(Collected data entries)
================================

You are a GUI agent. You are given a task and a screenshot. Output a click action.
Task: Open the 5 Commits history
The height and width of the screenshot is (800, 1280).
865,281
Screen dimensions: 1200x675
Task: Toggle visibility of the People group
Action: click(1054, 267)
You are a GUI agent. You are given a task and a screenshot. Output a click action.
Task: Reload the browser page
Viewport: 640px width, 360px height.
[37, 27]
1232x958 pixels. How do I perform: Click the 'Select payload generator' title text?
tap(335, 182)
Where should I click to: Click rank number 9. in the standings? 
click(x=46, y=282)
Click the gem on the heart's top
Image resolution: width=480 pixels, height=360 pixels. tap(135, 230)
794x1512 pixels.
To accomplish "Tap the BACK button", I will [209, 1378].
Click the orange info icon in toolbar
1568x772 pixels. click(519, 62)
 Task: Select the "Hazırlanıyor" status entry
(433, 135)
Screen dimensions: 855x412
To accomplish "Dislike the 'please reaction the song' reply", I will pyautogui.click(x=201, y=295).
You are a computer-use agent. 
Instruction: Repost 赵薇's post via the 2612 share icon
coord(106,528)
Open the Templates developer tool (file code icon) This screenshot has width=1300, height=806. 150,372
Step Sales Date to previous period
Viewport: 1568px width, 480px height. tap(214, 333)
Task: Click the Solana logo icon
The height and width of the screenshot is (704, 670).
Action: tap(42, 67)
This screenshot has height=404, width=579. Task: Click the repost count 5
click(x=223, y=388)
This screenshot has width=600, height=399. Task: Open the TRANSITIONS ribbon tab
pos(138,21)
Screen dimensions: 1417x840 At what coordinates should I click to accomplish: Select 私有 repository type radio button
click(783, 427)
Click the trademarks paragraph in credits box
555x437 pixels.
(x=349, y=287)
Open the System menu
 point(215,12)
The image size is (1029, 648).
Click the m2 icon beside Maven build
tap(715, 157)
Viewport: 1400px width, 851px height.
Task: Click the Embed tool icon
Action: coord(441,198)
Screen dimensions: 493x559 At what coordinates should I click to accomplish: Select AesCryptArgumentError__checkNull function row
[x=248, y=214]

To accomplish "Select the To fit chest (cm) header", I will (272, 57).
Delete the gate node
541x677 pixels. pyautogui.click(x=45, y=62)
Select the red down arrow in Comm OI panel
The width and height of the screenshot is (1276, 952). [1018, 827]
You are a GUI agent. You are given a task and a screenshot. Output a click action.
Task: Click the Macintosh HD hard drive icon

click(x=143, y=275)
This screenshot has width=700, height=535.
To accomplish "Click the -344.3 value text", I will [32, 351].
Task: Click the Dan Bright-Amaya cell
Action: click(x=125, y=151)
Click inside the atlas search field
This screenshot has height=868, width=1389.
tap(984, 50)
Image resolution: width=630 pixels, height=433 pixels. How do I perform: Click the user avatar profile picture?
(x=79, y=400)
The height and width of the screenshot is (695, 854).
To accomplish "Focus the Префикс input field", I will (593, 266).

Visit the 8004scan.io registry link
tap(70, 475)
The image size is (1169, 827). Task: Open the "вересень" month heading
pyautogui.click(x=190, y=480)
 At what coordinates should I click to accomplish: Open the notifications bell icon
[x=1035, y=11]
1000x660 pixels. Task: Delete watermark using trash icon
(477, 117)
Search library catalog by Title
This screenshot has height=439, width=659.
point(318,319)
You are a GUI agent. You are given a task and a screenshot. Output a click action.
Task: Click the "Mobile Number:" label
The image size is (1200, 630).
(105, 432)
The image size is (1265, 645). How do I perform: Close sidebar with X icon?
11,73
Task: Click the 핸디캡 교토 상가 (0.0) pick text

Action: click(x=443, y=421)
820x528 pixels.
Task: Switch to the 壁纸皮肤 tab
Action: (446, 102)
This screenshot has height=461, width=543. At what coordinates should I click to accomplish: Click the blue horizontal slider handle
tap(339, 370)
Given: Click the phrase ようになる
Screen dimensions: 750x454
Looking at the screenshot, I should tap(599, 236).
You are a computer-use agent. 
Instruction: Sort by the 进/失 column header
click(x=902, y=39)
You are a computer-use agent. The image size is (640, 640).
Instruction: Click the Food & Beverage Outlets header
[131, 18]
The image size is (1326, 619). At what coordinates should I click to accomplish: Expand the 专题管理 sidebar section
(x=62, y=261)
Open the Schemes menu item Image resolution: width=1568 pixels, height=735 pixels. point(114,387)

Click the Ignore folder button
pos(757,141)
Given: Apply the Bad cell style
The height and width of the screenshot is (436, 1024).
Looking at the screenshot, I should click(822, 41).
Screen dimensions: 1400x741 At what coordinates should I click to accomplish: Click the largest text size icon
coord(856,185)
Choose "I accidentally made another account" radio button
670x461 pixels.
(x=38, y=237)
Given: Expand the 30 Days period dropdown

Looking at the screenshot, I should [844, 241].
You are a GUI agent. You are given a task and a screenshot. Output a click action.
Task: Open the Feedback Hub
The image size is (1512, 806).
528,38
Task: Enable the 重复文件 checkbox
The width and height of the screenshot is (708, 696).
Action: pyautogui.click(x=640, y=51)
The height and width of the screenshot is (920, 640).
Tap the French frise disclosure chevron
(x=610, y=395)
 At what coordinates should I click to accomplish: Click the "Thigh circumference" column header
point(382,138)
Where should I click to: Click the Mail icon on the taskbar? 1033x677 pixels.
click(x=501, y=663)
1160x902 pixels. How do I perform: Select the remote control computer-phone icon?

================================

AIM OF THE EXERCISE: Could you repeat exactly the lines above from the line with "Task: Reload the browser page" up to and including the line with "794x1512 pixels.", and only those?

RESPONSE BOX:
Task: Reload the browser page
Viewport: 640px width, 360px height.
[37, 27]
1232x958 pixels. How do I perform: Click the 'Select payload generator' title text?
tap(335, 182)
Where should I click to: Click rank number 9. in the standings? 
click(x=46, y=282)
Click the gem on the heart's top
Image resolution: width=480 pixels, height=360 pixels. tap(135, 230)
794x1512 pixels.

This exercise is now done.